Core tip: Impulsivity is a long-known risk factor for suicide attempts. Impulsivity involves a failure of higher-order control, including decision-making. Thus, decision-making may be particularly pertinent to suicidal behavior. Deficits in decision-making may impair people’s ability to resolve problems and dilemmas and thus create an accumulation of stressors leading to further pain. These may give rise to risky choices such as self- harm or suicide behaviors.
- Citation: Gvion Y, Levi-Belz Y, Hadlaczky G, Apter A. On the role of impulsivity and decision-making in suicidal behavior. World J Psychiatr 2015; 5(3): 255-259
- URL: https://www.wjgnet.com/2220-3206/full/v5/i3/255.htm
- DOI: https://dx.doi.org/10.5498/wjp.v5.i3.255
Suicide is a leading cause of death worldwide and accounts for 1.5% of all deaths in developed countries[1]. Unfortunately, despite increased prevention efforts, suicide rates over the past several decades have remained high and thus the question of what causes a person to commit suicide, remains one of the central issues in psychiatry.
Suicide risk constitutes a complex set of interacting demographic, clinical, psychobiological and environmental variables[1-3]. To reduce death from suicide, the field needs to better understand the causes of suicide and suicide related behaviors and its correlates.
Suicidal behavior is a continuum with various terms incorporated in it, including deliberate self-harm, suicide attempts and eventually completed suicide. Moreover, there is also diversity in suicide attempts, mainly between violent and nonviolent failed attempts. However, the main difference in the literature is the one between suicide ideation from the one hand and suicide attempts from the other hand.
Klonsky et al[4] already suggested that one reason for the limited progress in suicide prevention might be a lack of knowledge about the transition from suicidal ideation to suicidal actions. Most people who consider suicide do not necessarily put their thoughts into action. For example, data from the 2008 National Survey on Drug Use and Health show that although 3.7% of adults age 18 and older in the United States had thought about suicide, 1.0% had made plans to commit suicide, and only 0.5% had actually attempted suicide[5]. It is therefore critical to better delineate the differences between suicide ideators and suicide attempters, and to identify which ideators are at greatest risk of attempting suicide.

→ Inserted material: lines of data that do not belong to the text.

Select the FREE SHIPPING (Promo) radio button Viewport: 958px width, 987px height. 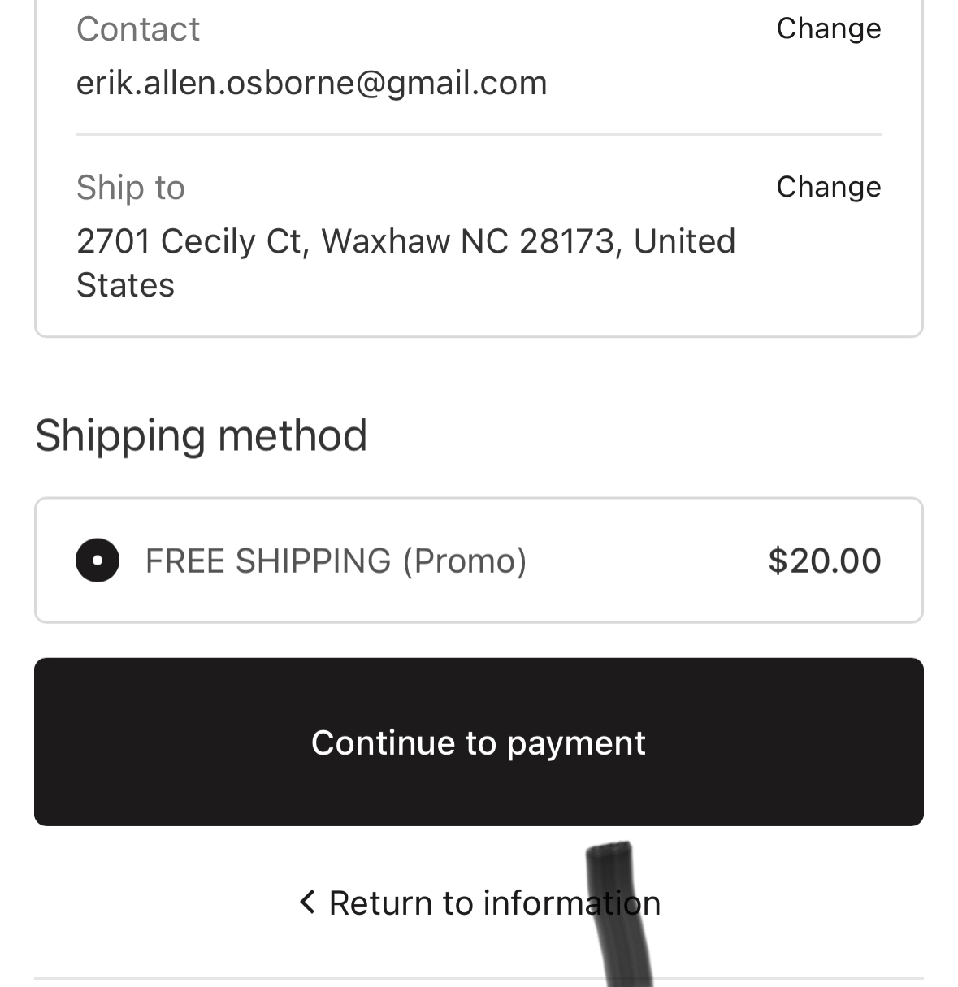pos(98,561)
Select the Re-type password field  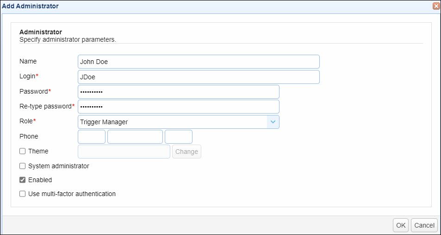click(x=178, y=107)
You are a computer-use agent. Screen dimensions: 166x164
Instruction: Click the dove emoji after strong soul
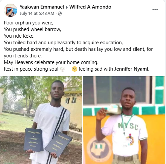[x=63, y=69]

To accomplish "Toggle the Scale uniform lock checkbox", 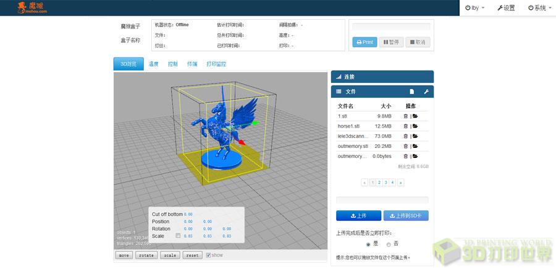I will [x=179, y=236].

This could greatly improve risk assessment[4] and prevention strategies.
Impulsivity, is a multidimensional concept that encompasses a broad range of behaviors that reflect poor planning, premature responding before considering consequences, sensation-seeking, risk-taking, an inability to inhibit responses, and preference for immediate over delayed rewards[6]. The difficulty to control one’s behavior is thought to stem from deficits in the self-regulation of affect, motivation arousal and deficits in working memory and higher order cognitive functions. This failure is connected to brain systems modulating behavioral inhibition[7].
Some studies have suggested aggressive-impulsive behavior as the underlying link between family history of suicide and new attempts by probands especially in youth[8-10]. The inheritance of suicidal behavior is probably linked to the predisposition to psychiatric disorders combined with the tendency an individual has towards aggressive-impulsive behaviors[11].
Impulsivity has been assumed to facilitate the transition from suicidal ideations to attempts[12] and has even been suggested to be “a more significant indicator of suicide attempt than the presence of a specific suicide plan p.195”[13]. Although the relationship between impulsivity and suicide behavior is well-established in the literature[8], empirical findings have failed to consistently distinguish between suicide ideators and attempters[12]. One possibility is that other factors skew the relationship between impulsivity and suicide behavior or that the problem lies in the definitions and measures of the concept of impulsivity.
The literature on impulsivity and its relationship to mental health is also somewhat confusing in part due to the use of different semantic and operational definitions of impulsivity across studies. In addition, the trait and state aspects of impulsivity are usually not delineated in suicide research. Thus, an important distinction is between the state and trait dimensions of the impulsivity-suicide relationship, that is, impulsivity of the attempt (state) and impulsivity of the attempter (trait). These may not completely overlap or be equivalent. It may thus be crucial to distinguish between a suicidal act that is impulsive (or not) and a person who can be impulsive or not[14]. Different studies have shown that although people who attempt suicide tend to be more impulsive than those who do not, the actual act of completed suicide is often not made impulsively[15,16]. Impulsive suicide attempts involve little or no preparation or premeditation while preparation and forethought precede non-impulsive suicide attempts[17]. Suicidal planning is related to, but not synonymous with, suicidal intent. Planned suicide is a more complicated construct that involves a more subjective element drawn from the desired outcome and perceived lethality of the act of self-harm[18].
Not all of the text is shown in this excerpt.